# start of Data to use

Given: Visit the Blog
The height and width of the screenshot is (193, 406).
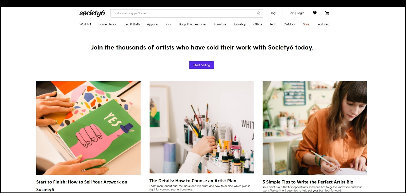Looking at the screenshot, I should (273, 13).
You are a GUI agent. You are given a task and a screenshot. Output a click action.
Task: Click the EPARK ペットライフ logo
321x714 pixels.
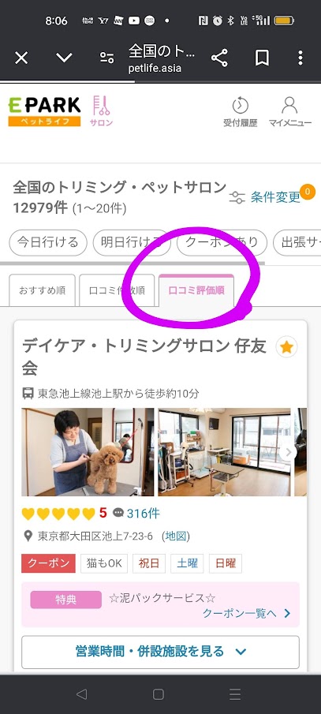point(45,111)
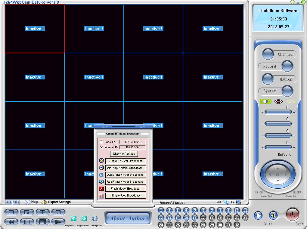Switch to 4:3 aspect ratio
The height and width of the screenshot is (229, 307).
point(9,202)
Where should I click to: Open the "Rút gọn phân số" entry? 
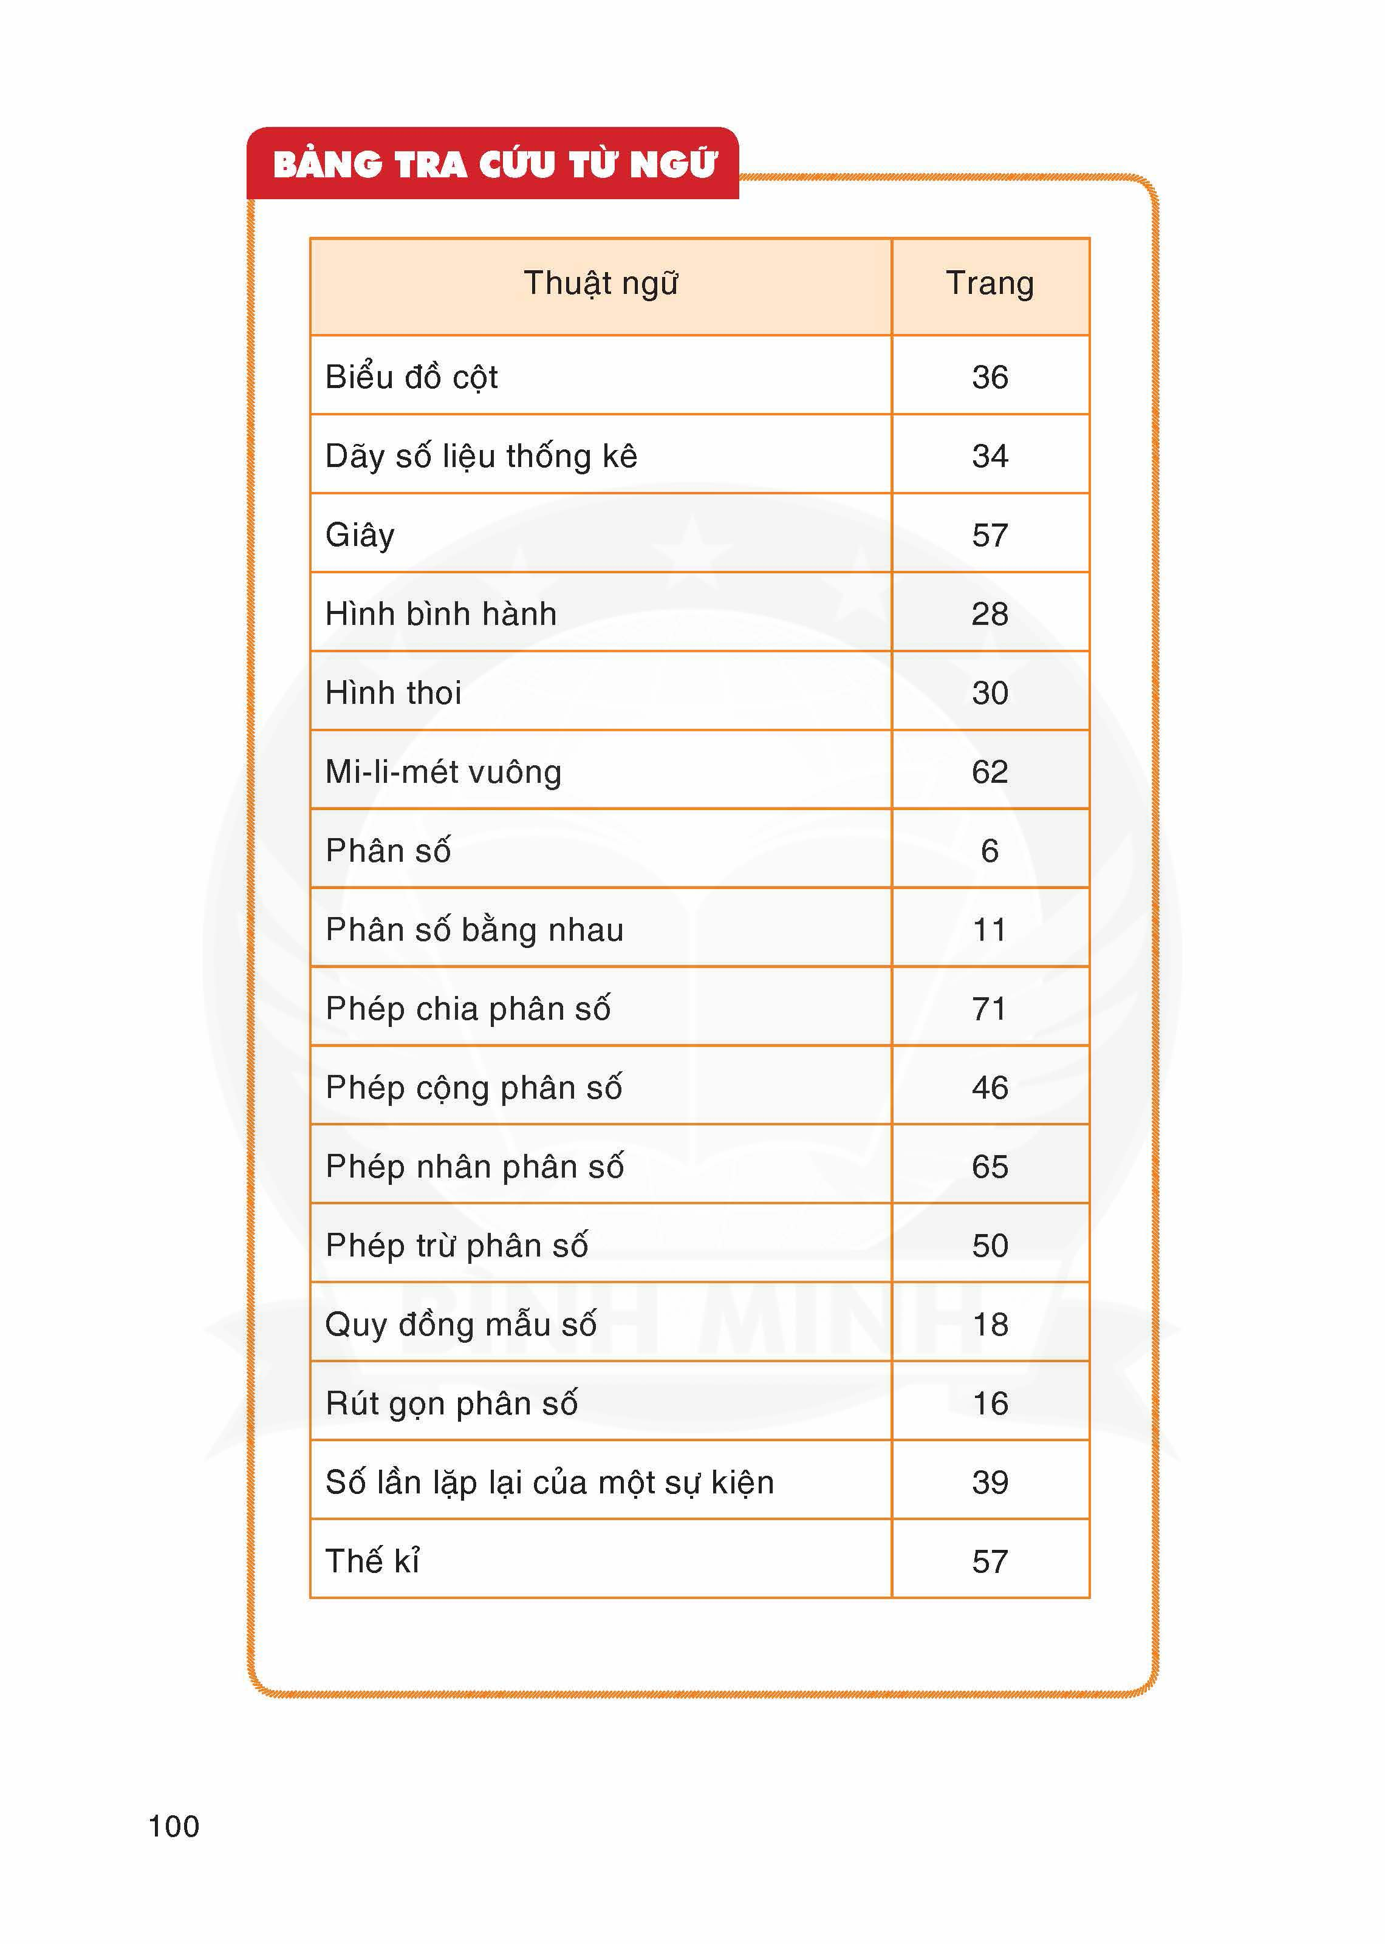451,1403
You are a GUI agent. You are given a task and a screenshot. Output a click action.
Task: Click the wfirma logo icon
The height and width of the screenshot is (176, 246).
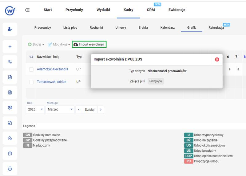pos(10,10)
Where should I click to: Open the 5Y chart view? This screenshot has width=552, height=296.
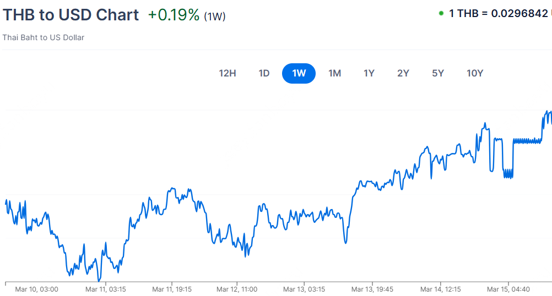pyautogui.click(x=438, y=73)
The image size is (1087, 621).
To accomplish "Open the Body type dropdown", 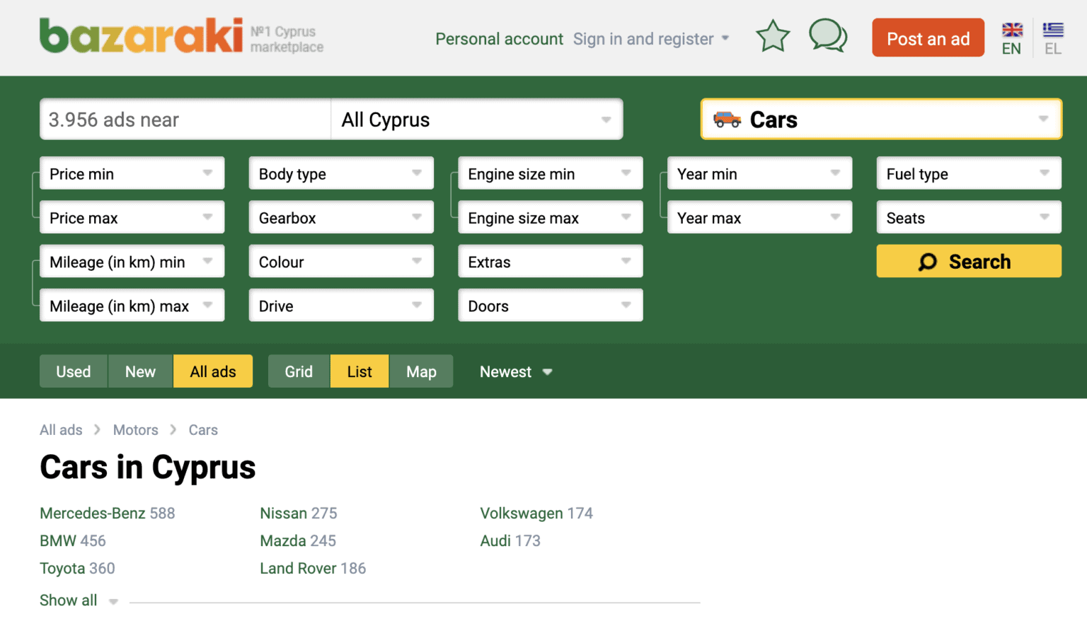I will [x=340, y=173].
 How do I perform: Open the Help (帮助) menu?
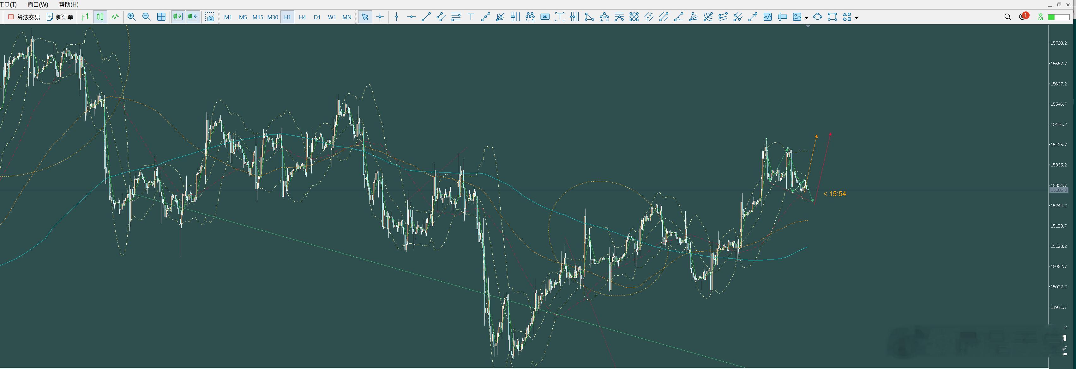click(x=69, y=5)
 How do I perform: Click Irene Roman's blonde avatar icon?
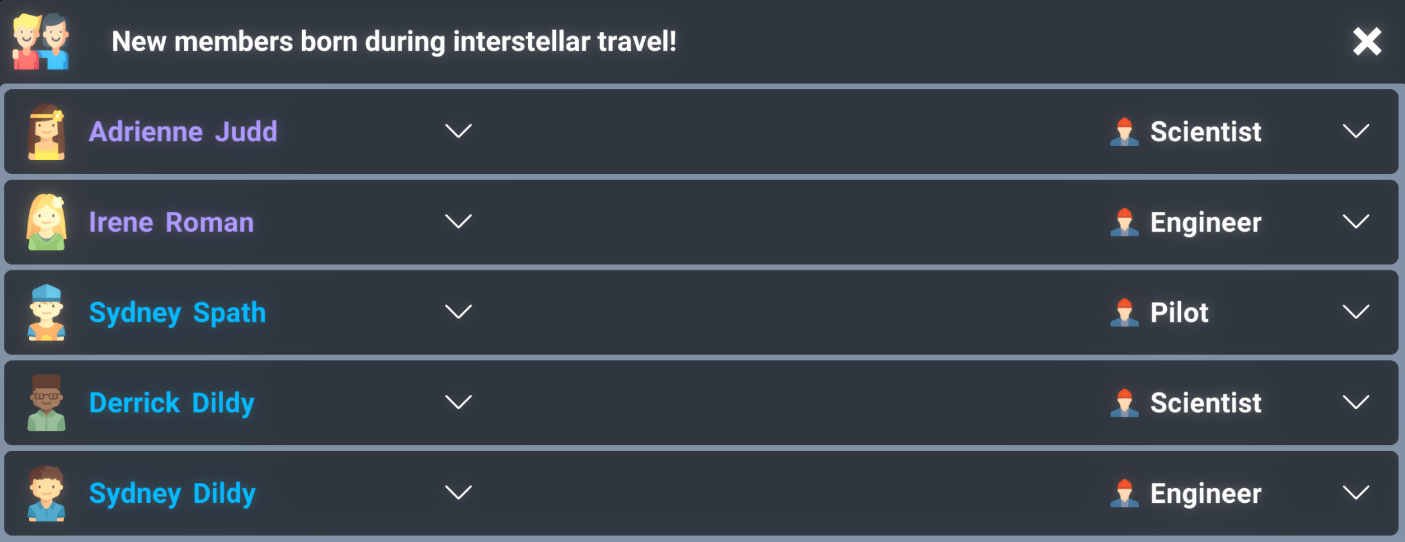tap(46, 222)
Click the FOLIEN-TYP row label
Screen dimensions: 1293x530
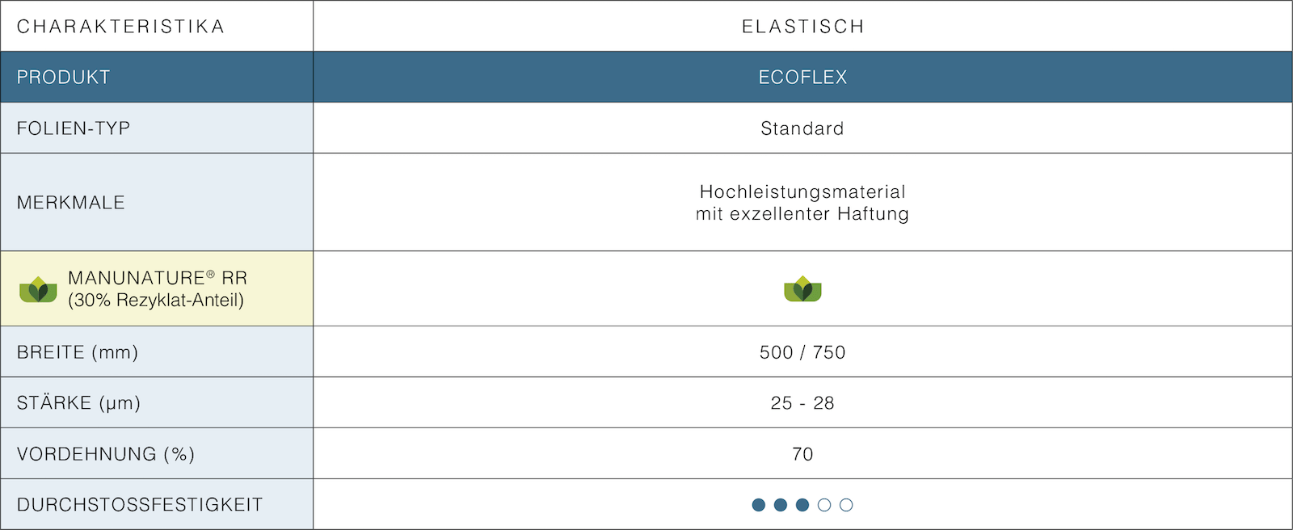pos(74,128)
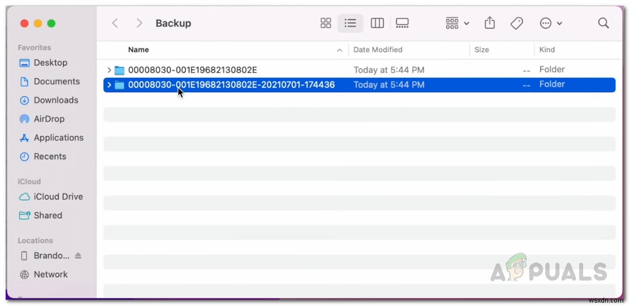Select iCloud Drive in the sidebar
This screenshot has width=630, height=306.
tap(58, 197)
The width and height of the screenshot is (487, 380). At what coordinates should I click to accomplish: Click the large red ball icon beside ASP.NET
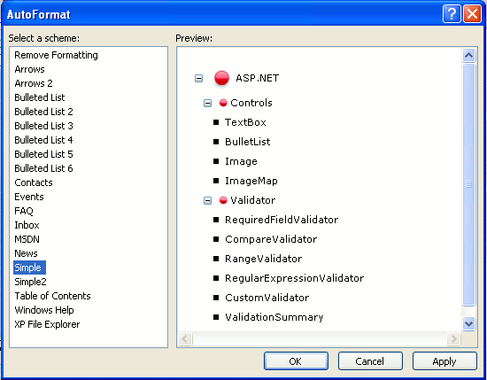[x=221, y=78]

# end of Data to use

● **Set problem**
Copy the records word for word from the start through the line containing "Looking at the", including that line, and leave the pictures out of your copy.

● **Expected answer**
Given: Visit the Blog
The height and width of the screenshot is (193, 406).
Looking at the screenshot, I should (273, 13).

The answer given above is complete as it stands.